> **AIM OF THE TASK**
Give back all the data below exactly as it is shown.

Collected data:

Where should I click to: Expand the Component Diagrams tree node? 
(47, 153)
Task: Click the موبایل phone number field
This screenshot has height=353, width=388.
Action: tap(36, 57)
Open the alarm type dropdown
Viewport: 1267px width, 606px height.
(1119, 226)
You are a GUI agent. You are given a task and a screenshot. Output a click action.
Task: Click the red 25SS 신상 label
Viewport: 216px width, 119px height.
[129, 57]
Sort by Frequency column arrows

> **EXPECTED ANSWER**
Where should I click to: Expand the Component Diagrams tree node? 
(47, 153)
Task: Click the موبایل phone number field
This screenshot has height=353, width=388.
Action: tap(36, 57)
Open the alarm type dropdown
Viewport: 1267px width, 606px height.
(1119, 226)
You are a GUI agent. You are given a task and a screenshot. Output a click action.
Task: Click the red 25SS 신상 label
Viewport: 216px width, 119px height.
[129, 57]
Sort by Frequency column arrows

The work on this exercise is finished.